I guess I just want my blankity-blank stuff to work. Ubuntu “just works” and I don’t have to mess with goofy drivers, or strange software, or anything else. Especially now, since I’m running hardware that was designed for Ubuntu in mind.

Anyway, I just want stuff to be decently configured so I don’t have to spend a ton of time getting everything the way I like it. I used to spend lots of time “tweaking” my desktop, but now I’m more than happy with the default configuration of Ubuntu and Unity.
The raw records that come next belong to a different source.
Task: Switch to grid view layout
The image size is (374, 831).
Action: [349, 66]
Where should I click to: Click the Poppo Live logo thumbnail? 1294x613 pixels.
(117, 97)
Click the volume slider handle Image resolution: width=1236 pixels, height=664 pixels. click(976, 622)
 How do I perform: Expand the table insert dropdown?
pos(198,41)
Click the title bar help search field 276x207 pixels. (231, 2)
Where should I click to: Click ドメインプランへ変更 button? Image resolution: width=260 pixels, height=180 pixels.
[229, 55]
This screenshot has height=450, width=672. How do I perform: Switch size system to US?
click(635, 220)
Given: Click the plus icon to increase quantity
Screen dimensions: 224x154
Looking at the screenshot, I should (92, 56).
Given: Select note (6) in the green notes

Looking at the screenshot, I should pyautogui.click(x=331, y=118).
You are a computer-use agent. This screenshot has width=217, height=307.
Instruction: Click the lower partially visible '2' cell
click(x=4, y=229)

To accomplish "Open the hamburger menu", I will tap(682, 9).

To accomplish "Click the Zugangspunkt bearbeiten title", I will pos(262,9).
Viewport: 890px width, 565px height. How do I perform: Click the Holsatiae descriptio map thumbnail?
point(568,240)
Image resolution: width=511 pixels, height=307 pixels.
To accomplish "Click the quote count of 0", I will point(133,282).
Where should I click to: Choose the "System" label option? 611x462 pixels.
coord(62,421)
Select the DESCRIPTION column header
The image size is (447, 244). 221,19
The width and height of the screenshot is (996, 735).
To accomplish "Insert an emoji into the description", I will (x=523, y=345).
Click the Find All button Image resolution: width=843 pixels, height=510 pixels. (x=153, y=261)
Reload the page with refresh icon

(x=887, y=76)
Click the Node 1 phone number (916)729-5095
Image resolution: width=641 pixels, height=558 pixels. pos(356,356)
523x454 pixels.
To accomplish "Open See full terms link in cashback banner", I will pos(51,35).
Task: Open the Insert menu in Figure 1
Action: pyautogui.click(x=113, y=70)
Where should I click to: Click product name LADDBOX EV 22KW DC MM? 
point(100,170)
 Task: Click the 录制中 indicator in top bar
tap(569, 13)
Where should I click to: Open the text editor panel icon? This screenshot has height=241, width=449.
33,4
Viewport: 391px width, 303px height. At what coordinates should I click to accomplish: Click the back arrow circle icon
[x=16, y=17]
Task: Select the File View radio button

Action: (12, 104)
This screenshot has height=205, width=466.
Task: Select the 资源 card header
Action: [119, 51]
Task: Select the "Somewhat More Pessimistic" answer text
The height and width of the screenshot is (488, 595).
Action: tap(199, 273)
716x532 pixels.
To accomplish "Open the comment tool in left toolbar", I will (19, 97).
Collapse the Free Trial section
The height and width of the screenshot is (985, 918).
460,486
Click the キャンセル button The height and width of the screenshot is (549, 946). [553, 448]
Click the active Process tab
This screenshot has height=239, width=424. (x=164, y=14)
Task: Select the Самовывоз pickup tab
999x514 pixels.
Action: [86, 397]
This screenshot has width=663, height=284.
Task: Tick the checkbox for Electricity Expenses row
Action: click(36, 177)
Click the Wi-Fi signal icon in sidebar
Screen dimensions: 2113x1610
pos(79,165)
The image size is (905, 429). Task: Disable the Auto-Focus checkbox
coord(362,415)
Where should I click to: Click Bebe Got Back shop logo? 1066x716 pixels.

Ambiance and Radiance are both beautiful and come with Ubuntu.

(Slight) Ubuntu Woes, and CONKY!

So.  I was having loads of issues with my Ubuntu install.  It was acting up; slowing down, crashing on reboot (which I don’t understand), and some other randomness.  I did a reinstall, went through my software, and decided that I didn’t really need to run the daily of Gwibber, the beta of firefox, or the newest Banshee.

So, I stopped using those PPAs.  I still love PPAs, don’t get me wrong, but I guess I wanted stuff to just work and not crash.  Gwibber is finally at the point where it does what I need it to without being a huge memory suck.  I’m using a bunch of PPAs, but the software is not provided in Ubuntu (like the weather indicator I’m using).

I thought maybe some of my issues were related to the alpha/beta software I was running, but I guess it was from the holdover from the cruft I was carrying around from Maverick.  I grabbed all of my files (NOT my hidden files) from my /home, copied them to my external drive, then reinstalled.  I blew away my /home too, and then restored all my files and reinstalled all my software.

Well it seems like it’s fixed now.  No crashing, no slowdowns, and no unexpected shutdowns when I’m doing something else.

How about a screenshot?  Don’t mind if I do:


As you can see, I have conky running on the right.  Pretty sweet.

The conky file, if anyone wants it can be found here.  You’ll have to change the names of your drives and all that, but it’s pretty simple.  For the record, I grabbed the original from ebupof from deviantart here.  I did some modification, but it’s not all that different.

Back to two monitors, because I can’t seem to live with only one.  I’m spoiled.

The netbook got a conky setup too:


You can find the conkyrc here.  I’ve already done some changes; I moved it over to the left, but that’s easy enough to change.

Conky is fun to play around with.  Give it a shot.  I like messing with it, and since Ubuntu doesn’t have panel applets anymore, this seems to be the way to go.